## Work task
Scan the lines below for the word "trash". Copy each line you find it in.

[Pixel coordinate grounding data]
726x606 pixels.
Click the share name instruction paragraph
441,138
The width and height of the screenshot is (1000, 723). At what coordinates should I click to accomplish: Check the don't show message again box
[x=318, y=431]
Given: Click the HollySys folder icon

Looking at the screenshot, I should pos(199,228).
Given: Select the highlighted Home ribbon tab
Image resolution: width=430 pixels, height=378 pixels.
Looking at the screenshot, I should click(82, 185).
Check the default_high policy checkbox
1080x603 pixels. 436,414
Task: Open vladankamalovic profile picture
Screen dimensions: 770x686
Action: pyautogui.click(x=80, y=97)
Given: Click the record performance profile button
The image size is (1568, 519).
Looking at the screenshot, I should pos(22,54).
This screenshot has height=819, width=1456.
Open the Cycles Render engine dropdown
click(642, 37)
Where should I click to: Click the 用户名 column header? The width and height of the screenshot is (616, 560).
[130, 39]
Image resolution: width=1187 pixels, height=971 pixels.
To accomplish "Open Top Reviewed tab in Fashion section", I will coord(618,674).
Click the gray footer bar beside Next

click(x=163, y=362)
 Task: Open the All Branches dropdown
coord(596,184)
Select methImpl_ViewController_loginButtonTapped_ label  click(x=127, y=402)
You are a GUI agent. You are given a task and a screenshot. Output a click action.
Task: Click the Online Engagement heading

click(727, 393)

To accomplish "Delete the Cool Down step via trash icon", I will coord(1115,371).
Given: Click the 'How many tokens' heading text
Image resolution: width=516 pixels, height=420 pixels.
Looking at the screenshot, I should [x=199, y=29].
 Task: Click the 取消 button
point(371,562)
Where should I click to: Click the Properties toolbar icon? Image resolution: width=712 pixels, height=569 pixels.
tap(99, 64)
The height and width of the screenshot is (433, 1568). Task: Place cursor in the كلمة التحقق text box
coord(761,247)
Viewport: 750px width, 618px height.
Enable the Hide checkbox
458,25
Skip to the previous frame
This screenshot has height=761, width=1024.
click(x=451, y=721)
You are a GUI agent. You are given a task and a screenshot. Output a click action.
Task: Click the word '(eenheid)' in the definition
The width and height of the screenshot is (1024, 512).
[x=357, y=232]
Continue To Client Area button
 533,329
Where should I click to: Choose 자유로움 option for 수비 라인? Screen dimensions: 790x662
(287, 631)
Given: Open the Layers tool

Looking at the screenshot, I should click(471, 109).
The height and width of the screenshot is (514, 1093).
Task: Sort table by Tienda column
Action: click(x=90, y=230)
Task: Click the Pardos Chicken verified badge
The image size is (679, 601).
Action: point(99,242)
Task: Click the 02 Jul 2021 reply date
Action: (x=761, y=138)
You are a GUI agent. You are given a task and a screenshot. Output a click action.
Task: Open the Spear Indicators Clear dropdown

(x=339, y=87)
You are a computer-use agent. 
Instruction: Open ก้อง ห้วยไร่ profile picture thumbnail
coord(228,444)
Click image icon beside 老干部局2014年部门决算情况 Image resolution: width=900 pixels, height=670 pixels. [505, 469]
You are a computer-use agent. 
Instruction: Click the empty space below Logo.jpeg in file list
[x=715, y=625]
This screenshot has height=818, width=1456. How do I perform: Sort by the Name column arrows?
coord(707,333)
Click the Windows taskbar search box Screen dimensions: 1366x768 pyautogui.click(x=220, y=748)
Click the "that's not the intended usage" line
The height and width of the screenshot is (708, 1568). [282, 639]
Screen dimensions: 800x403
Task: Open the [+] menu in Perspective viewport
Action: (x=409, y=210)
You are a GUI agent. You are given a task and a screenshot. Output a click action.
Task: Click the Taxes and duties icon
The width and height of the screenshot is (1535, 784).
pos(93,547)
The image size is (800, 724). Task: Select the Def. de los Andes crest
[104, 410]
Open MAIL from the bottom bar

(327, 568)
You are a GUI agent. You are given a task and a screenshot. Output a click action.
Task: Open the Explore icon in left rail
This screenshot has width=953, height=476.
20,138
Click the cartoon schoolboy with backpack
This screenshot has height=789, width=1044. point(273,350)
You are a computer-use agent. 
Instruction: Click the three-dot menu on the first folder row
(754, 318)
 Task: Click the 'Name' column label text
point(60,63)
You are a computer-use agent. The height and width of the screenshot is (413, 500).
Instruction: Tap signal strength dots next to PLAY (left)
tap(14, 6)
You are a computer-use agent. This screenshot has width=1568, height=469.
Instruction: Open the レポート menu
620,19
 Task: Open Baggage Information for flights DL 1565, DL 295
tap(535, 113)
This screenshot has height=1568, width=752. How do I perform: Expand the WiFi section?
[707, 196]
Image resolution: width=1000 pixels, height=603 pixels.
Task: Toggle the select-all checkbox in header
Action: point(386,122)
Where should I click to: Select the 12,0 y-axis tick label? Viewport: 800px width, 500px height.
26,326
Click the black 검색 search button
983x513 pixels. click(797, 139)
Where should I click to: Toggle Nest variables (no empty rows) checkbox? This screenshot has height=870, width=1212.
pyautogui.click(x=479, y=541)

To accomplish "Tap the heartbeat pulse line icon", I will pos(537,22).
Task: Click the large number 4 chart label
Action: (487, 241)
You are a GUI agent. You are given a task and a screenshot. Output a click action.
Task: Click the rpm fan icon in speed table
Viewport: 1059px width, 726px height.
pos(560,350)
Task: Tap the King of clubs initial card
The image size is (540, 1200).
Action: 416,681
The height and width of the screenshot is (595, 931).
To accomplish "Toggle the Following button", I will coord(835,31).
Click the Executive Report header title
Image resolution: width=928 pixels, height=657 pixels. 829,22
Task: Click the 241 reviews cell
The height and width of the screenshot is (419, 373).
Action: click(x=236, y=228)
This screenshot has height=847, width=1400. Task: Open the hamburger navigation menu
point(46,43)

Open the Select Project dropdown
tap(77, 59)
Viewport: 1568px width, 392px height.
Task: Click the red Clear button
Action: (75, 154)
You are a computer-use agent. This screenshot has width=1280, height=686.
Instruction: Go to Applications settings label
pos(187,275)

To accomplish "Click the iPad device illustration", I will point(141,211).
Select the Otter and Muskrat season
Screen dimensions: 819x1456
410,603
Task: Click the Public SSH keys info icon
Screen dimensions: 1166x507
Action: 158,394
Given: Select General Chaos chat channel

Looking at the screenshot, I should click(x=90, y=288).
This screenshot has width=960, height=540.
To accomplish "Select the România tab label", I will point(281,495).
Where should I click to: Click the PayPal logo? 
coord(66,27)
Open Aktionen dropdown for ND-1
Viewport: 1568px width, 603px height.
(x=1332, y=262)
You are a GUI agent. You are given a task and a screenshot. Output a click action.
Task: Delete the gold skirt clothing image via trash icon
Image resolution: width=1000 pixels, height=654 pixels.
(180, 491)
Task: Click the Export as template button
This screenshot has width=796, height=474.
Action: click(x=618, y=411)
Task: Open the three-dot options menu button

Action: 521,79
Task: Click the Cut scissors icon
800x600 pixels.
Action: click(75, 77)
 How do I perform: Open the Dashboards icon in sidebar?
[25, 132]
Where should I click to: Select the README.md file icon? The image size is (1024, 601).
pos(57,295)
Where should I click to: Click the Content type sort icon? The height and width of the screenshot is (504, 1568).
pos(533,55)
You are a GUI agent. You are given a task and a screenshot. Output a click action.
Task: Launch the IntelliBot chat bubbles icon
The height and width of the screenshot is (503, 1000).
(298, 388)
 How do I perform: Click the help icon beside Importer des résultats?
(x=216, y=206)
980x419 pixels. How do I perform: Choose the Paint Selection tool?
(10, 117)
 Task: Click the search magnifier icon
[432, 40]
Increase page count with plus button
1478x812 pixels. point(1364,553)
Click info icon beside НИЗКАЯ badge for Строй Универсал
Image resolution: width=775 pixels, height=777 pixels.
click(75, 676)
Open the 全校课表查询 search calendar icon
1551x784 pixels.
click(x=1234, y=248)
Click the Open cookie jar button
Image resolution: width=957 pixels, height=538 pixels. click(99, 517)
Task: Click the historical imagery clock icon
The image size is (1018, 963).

## Final answer
To accomplish "Delete the Cool Down step via trash icon", I will coord(1115,371).
Task: Delete the gold skirt clothing image via trash icon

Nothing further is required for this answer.